Cette distinction entre le soluble et le perpétuel est, selon les propres recherches de Gottman, l’une des découvertes qui change le plus la façon de lire un conflit qui se répète : non comme un échec parce qu’il « continue de ne pas se résoudre », mais comme une catégorie différente de problème, avec ses propres règles.

Si cela vous intéresse d’approfondir les schémas de communication de Gottman, vous pouvez poursuivre avec notre article sur les quatre cavaliers de l’Apocalypse dans les relations de couple.

Questions fréquentes

Quelle différence y a-t-il entre un problème soluble et un problème perpétuel, selon Gottman ?

Un problème soluble a une solution pratique concrète à laquelle les deux peuvent parvenir. Un problème perpétuel naît d'une différence de personnalité, de valeurs ou de besoins de fond entre les deux, et c'est pourquoi il réapparaît encore et encore sous des formes différentes.

Si 69 % des conflits sont perpétuels, cela signifie-t-il que presque aucun couple ne résout rien ?

Pas exactement : Gottman a trouvé ce schéma aussi bien chez des couples stables que chez des couples qui finissaient par se séparer.
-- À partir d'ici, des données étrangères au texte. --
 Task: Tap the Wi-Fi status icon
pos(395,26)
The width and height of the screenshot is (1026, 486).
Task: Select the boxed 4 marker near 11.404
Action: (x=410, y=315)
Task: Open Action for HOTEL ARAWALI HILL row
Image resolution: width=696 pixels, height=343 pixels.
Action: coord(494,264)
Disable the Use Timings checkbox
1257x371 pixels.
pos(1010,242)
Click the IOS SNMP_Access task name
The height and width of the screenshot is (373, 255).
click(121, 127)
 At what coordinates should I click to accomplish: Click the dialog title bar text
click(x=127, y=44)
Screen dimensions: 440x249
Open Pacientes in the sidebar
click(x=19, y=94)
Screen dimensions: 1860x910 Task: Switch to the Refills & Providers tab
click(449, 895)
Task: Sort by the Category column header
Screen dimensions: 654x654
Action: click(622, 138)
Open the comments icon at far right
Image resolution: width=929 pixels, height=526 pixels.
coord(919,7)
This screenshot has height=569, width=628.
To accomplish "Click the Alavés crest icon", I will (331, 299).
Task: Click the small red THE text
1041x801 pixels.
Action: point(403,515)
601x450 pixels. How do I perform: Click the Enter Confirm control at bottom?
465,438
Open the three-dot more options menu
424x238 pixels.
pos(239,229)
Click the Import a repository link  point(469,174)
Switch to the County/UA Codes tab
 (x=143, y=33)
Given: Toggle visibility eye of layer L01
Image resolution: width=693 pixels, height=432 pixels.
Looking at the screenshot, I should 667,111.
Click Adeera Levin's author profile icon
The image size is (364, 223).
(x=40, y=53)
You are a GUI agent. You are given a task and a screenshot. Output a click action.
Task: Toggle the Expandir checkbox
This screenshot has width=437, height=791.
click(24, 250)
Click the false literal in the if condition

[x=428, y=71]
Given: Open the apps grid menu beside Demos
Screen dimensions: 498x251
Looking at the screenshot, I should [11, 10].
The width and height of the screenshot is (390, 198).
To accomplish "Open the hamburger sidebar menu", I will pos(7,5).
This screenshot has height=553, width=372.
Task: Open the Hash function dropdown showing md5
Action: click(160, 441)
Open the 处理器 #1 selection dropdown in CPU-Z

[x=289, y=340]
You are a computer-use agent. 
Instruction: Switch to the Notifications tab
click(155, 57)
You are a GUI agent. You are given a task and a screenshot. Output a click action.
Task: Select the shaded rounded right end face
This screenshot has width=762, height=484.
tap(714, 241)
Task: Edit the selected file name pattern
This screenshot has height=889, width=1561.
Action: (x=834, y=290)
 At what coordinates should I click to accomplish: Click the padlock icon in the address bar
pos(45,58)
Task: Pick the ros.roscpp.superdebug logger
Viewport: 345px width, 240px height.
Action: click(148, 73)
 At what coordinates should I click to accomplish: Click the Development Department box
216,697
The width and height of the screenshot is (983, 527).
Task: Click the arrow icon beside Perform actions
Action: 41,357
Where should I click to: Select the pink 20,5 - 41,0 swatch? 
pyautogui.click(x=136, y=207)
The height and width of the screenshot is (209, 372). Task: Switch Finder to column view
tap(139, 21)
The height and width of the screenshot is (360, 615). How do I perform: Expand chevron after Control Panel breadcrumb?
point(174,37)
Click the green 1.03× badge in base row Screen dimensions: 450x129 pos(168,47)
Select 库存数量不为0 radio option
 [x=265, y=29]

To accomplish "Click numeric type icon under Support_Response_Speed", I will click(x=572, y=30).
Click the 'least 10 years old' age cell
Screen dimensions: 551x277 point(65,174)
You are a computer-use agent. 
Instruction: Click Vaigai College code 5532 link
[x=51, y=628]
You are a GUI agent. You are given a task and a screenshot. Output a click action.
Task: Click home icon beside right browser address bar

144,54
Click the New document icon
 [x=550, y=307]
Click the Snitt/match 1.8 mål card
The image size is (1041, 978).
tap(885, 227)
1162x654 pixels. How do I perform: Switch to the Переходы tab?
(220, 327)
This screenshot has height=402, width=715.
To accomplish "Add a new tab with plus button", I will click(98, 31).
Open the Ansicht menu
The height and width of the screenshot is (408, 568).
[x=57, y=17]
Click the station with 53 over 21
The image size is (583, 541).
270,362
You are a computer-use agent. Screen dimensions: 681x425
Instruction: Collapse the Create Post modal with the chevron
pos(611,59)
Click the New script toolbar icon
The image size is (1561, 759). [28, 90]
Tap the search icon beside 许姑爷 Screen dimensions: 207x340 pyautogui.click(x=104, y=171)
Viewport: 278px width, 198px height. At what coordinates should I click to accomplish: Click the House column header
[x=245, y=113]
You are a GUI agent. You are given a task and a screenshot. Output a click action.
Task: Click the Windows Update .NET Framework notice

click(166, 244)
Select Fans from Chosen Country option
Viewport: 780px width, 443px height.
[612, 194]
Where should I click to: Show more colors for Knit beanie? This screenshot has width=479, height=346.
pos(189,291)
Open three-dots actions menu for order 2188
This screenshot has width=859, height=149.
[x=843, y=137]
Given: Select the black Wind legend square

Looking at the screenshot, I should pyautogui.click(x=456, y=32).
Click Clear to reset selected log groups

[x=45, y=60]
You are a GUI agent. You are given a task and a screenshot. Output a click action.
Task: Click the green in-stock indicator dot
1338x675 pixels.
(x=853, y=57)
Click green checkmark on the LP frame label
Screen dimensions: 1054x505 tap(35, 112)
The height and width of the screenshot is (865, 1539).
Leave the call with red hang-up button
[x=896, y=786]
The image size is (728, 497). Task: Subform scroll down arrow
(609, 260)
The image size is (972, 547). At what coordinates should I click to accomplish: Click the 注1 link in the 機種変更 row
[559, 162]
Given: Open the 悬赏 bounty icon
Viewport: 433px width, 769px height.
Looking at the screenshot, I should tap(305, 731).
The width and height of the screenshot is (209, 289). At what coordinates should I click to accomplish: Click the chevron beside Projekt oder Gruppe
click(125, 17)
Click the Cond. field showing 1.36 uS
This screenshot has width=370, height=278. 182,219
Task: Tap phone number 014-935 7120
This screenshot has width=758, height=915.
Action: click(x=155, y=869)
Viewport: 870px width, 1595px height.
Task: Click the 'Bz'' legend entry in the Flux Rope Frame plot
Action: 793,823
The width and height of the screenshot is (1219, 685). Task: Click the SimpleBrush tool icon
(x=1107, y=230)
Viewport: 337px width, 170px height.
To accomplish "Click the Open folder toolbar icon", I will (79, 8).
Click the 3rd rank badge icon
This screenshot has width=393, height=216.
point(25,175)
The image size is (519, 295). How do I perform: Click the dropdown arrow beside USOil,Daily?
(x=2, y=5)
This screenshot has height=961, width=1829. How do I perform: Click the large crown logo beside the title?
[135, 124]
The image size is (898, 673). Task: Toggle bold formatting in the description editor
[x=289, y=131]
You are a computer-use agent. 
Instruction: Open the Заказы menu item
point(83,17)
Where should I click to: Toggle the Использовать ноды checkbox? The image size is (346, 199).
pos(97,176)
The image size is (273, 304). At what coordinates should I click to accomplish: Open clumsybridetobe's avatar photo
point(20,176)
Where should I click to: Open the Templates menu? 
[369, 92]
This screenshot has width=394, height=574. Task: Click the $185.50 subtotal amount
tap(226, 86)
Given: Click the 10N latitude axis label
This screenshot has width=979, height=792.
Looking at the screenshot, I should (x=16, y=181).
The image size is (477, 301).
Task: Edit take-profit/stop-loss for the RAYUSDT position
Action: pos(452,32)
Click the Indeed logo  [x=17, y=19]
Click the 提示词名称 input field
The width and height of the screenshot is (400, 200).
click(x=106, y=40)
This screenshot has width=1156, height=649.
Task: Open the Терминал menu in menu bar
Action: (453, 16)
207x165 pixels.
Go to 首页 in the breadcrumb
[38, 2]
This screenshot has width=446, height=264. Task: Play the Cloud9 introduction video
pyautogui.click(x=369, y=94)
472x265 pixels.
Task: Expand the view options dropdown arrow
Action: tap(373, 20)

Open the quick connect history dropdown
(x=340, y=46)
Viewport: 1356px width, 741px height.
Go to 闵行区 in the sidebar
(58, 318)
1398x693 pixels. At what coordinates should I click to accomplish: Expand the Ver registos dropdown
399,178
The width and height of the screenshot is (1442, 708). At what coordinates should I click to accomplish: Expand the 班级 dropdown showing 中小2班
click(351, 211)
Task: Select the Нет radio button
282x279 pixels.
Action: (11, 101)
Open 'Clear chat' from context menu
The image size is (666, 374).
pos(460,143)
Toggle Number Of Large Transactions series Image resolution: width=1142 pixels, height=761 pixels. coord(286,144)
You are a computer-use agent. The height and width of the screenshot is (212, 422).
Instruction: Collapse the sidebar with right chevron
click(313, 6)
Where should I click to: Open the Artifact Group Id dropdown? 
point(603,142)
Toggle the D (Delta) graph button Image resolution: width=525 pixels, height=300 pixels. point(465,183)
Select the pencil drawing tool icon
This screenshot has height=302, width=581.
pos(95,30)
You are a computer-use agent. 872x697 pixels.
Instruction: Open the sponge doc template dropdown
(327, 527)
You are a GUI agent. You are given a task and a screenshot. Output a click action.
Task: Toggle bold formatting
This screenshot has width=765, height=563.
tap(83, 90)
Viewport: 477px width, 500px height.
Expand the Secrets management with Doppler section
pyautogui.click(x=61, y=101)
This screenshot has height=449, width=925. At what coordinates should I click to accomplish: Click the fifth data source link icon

La différence n'était pas dans le fait que le conflit perpétuel existe, mais dans la façon dont le couple cohabitait avec lui.

Cette découverte s'applique-t-elle à n'importe quel type de dispute ?

Gottman la décrit à partir de ses propres suivis longitudinaux de vrais couples pendant des années, pas comme une loi universelle applicable à n'importe quel désaccord ponctuel sans plus de contexte.